Variation of Site Response at the UCSB Dense Array of Portable Accelerometers

Abstract

Ten Kinemetrics model SSA-2 Solid State Accelerographs were deployed in two dense arrays following the Landers-Big Bear earthquake sequence. The two arrays were separated by approximately three km, the first at a shallow alluvial soil site and the second at a rock site. We examine the soil and rock sites in terms of spectral ratio and cross-spectrum estimates of the site response. In order to construct an accurate representation of the motion in the horizontal plane, we treat the two horizontal components simultaneously as a complex signal. The Fourier transform of this complex signal represents the true motion in the horizontal plane as expressed in the frequency domain.
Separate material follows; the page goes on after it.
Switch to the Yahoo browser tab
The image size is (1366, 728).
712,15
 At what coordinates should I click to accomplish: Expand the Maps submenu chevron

The spectral ratio estimate is the ratio of this Fourier transform at the soil sites to the rock sites. The cross-spectrum estimate is the ratio of the cross-spectral density between the soil and rock sites to the power spectral density of the rock site. Spectral ratio estimates of site amplification are consistently higher than cross-spectrum estimates. On average the soil sites show amplification factors on the order of 2 to 4 relative to the rock sites between the frequencies of 4 to 15 Hz. There are, however, large variations in the ground motion recorded at sites with separations as small as 80 m. These variations demonstrate that site response studies can be biased by the choice of location of the sensor at distances of 80 m. We conclude that in the analysis of site-specific amplification both cross-spectrum and spectral ratio techniques should be used along with ensemble averages over many events.